--- Start RECORDS FOR PROCESSING ---
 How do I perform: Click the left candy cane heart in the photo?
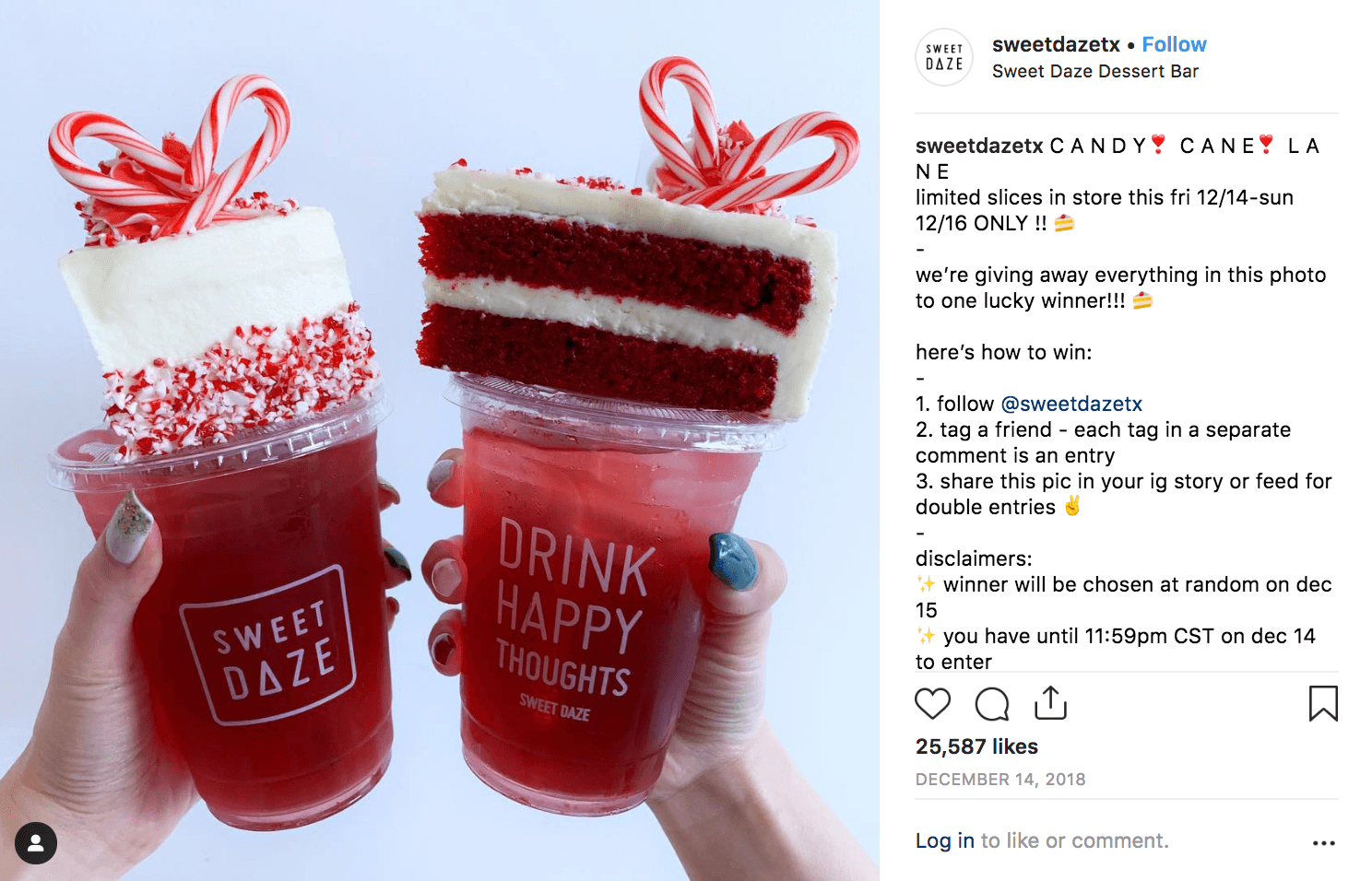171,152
--- End RECORDS FOR PROCESSING ---
--- Start RECORDS FOR PROCESSING ---
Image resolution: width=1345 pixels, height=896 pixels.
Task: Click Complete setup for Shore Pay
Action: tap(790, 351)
--- End RECORDS FOR PROCESSING ---
PROBLEM REQUIREMENTS
Pick out every line in the listing above that contains the word "Click", treating uppercase and lowercase as different, and copy each of those lines in full.

ANSWER TO THIS TASK
 How do I perform: Click the left candy cane heart in the photo?
Task: Click Complete setup for Shore Pay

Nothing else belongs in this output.